──────── Quoted text

I’m not going to edit this. I’m not going to read it over until the morning when my mind is fresh and ready to criticize. (But really, what’s with all the criticism, have you seen it lately…have you DONE it lately?)

I think what I really need to say is that I’m sad. Always.

I’m happy. Always.

I am feeling some emotion. Always.

I’m identifying with words and emotions…as long as my mind keeps turning.

And so are you.

As long as you are alive, you are identifying with ideas and feelings…with your mind or your heart.

There is nothing wrong with that.

But take it all with a grain of salt.

(What else should I say…what am I trying to say?)

i listen to a lot of rap and hip hop. When I’m listening I take the beat and start my own little rhyme. But I think it’s pretty lame. Today I did that. And then I thought. Well, what do you expect out of these rhymes? You have no focus. What do you want to SAY to everyone? Until you can answer that your words will be hollow.

And, to be honest, I haven’t thought too much recently about what I want to say to the world. I haven’t contemplated how my voice is going to be different from everyone else’s. How MY voice is going to make the whole WORLD a better place.

────────────────
──────── Supplied data

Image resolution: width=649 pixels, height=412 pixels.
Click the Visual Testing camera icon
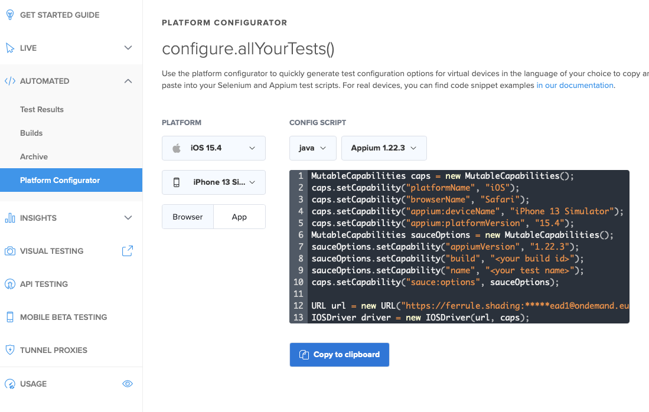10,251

────────────────
──────── Supplied data

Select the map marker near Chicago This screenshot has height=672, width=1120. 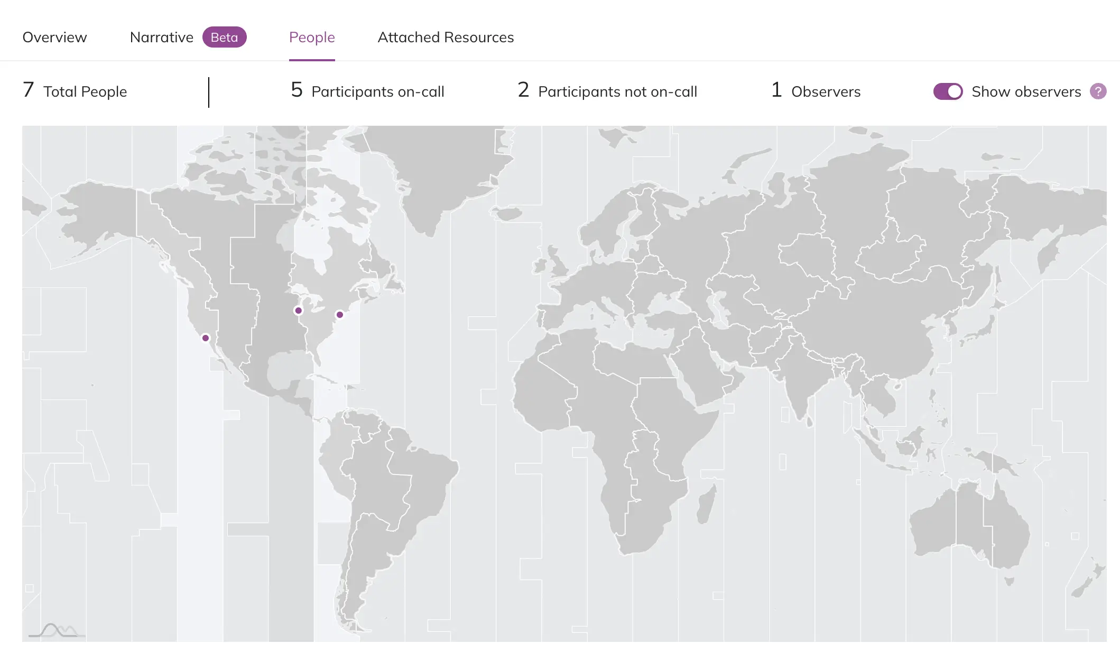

────────────────
──────── Supplied data

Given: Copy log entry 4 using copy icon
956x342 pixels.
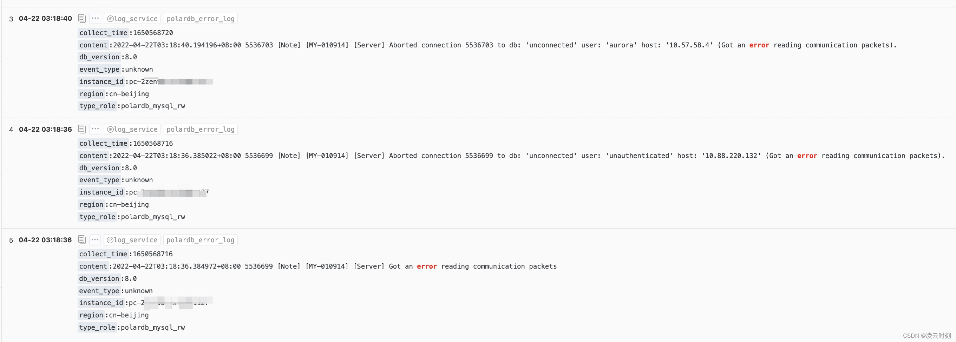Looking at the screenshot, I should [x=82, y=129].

────────────────

» **Instructions**
**1)** Quote the post about finding a voice, starting at "I’m happy. Always." and ending at "or your heart.".
**2)** Please write what comes next in the post about finding a voice, picking up after its last sentence.
The records can be left aside.

» **Responses to the exercise**
**1)**
I’m happy. Always.

I am feeling some emotion. Always.

I’m identifying with words and emotions…as long as my mind keeps turning.

And so are you.

As long as you are alive, you are identifying with ideas and feelings…with your mind or your heart.

**2)**
I’ve got practical shit to deal with. We all do. 

And yeah…this post is aimless. But whatever…sometimes Life is kind of aimless. It’s in those random wanderings that we find a spark. Something to ignite our movements. Our motivations.

I bet we all feel so aimless.

I bet it isn’t just me.

And I bet you can find your spark…just by wandering…

And I bet I can find it too…just from posting dumb ramblings like this.

I ramble like this all the time. In my head. I never had the courage to say something like this out loud.

Never had the courage to post without editing. Without caring what the READER would think.

Well, here it is.

I hope you start thinking about your voice. What you want to SAY to the world.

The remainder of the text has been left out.